WHAT IS EXPECTED: Tell me how many lines in the data include "Click", and keep the reply to that number.
*** DATA SUPPLIED ***
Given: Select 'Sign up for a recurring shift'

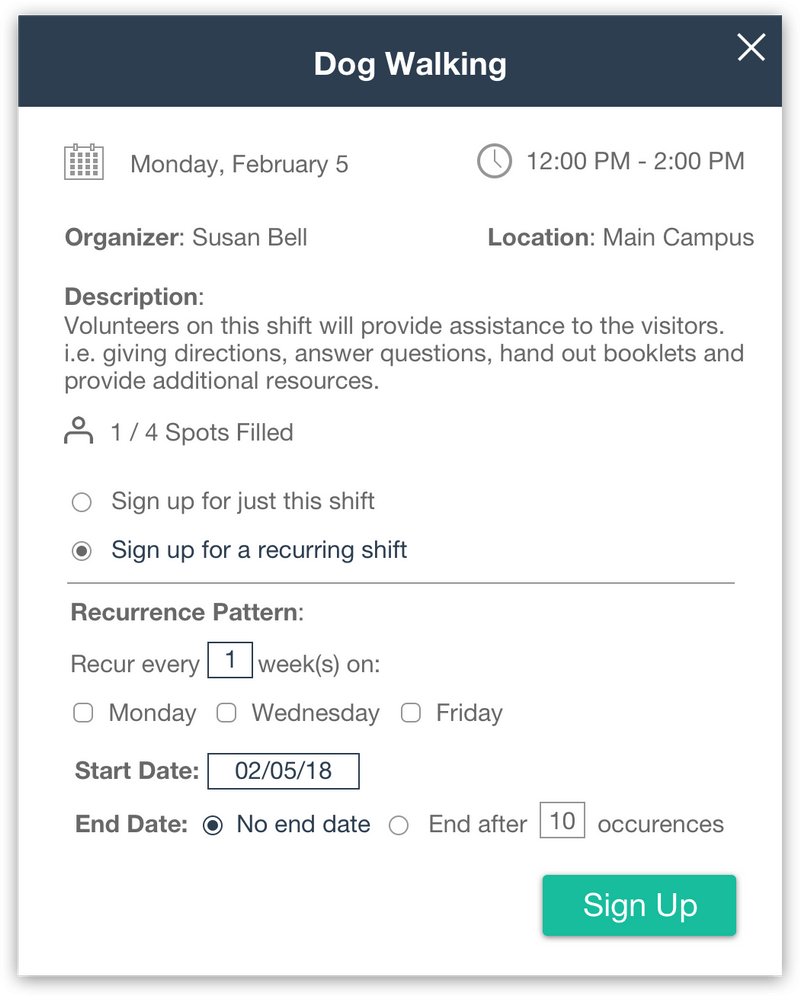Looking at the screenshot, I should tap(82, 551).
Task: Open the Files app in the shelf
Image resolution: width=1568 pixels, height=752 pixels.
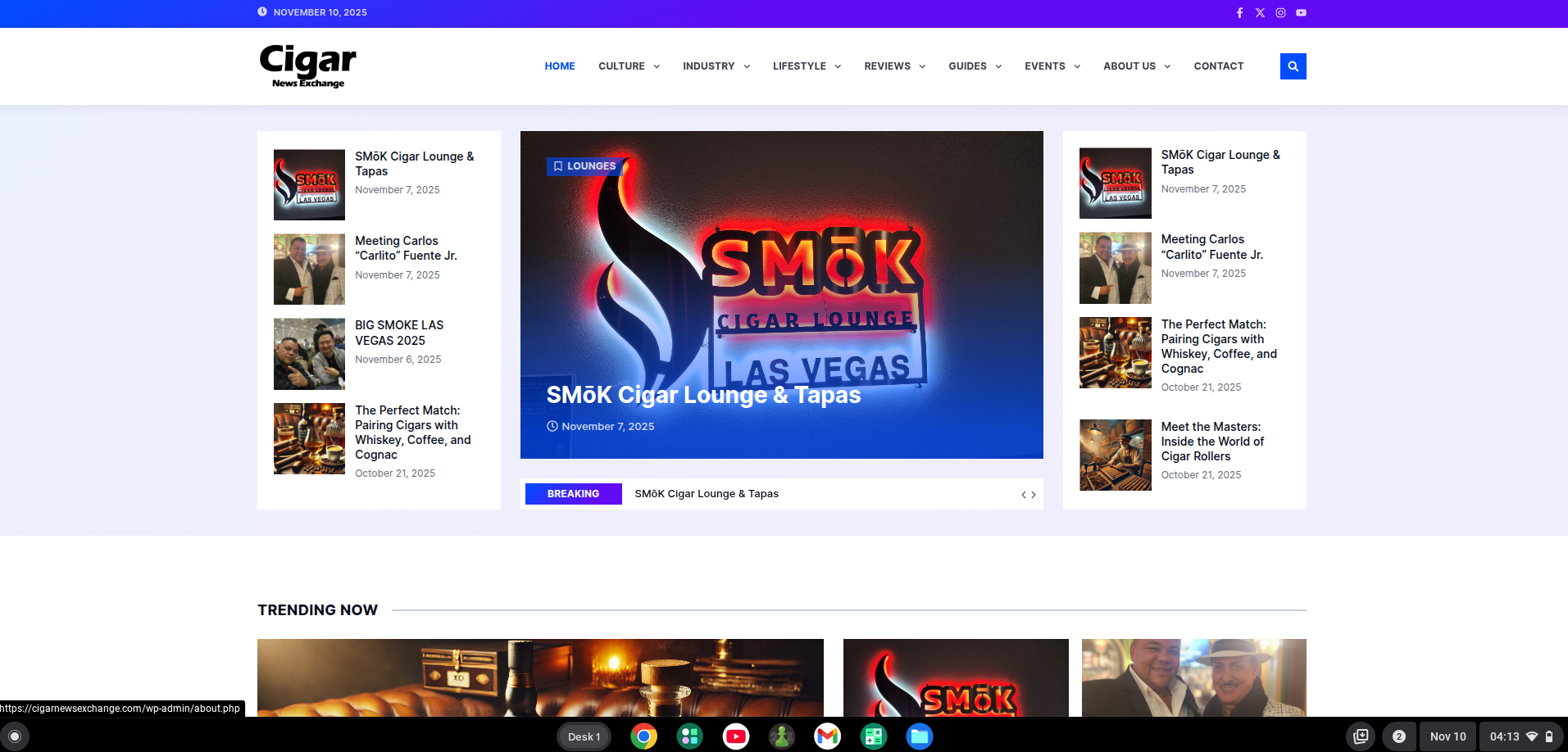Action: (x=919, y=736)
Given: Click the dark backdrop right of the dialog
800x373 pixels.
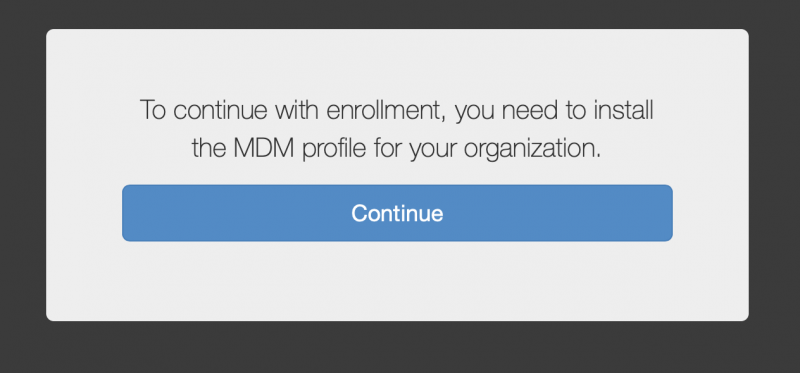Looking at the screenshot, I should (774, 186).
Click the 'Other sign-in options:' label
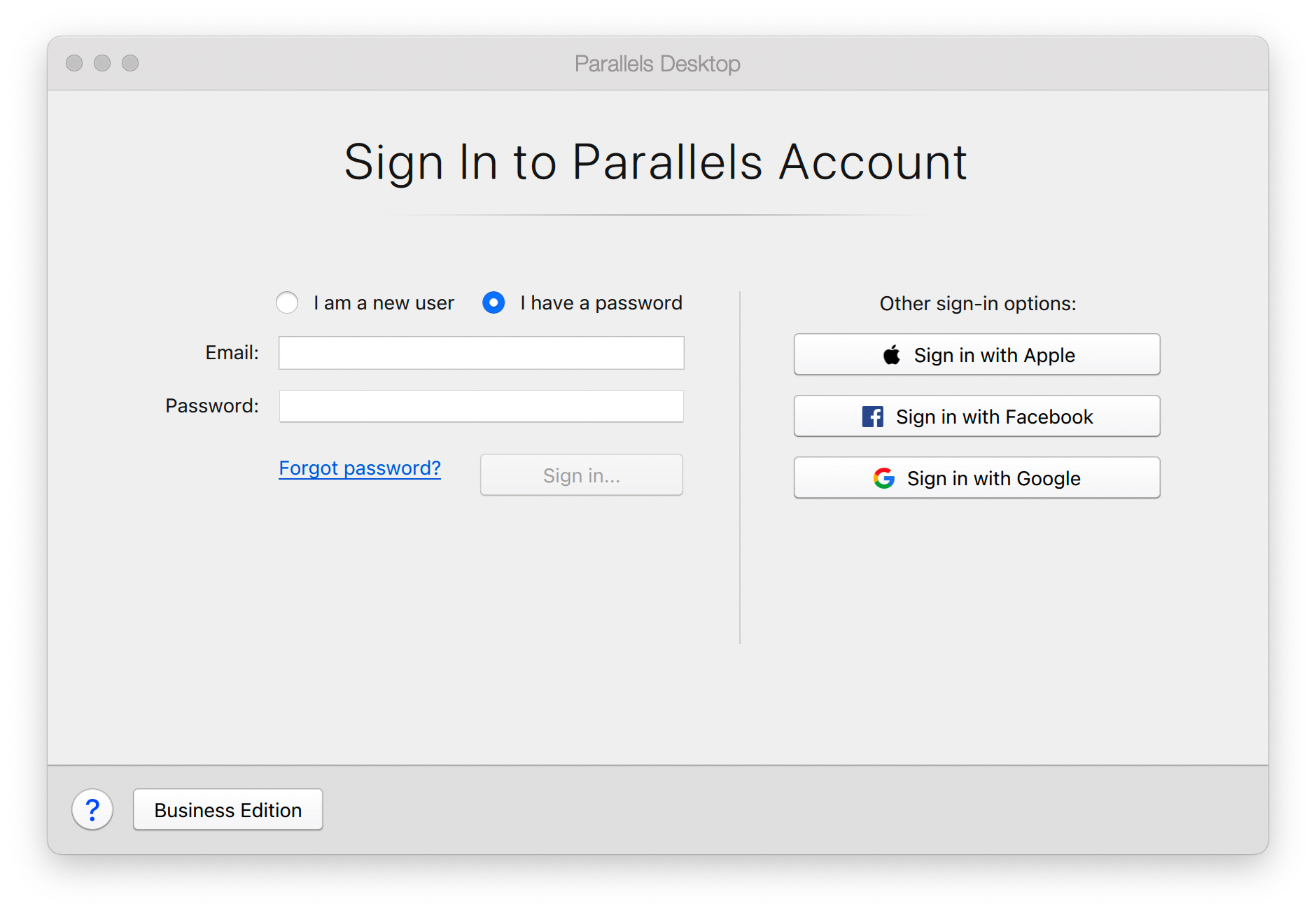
*** End of DATA SUPPLIED ***
YOUR RESPONSE: 2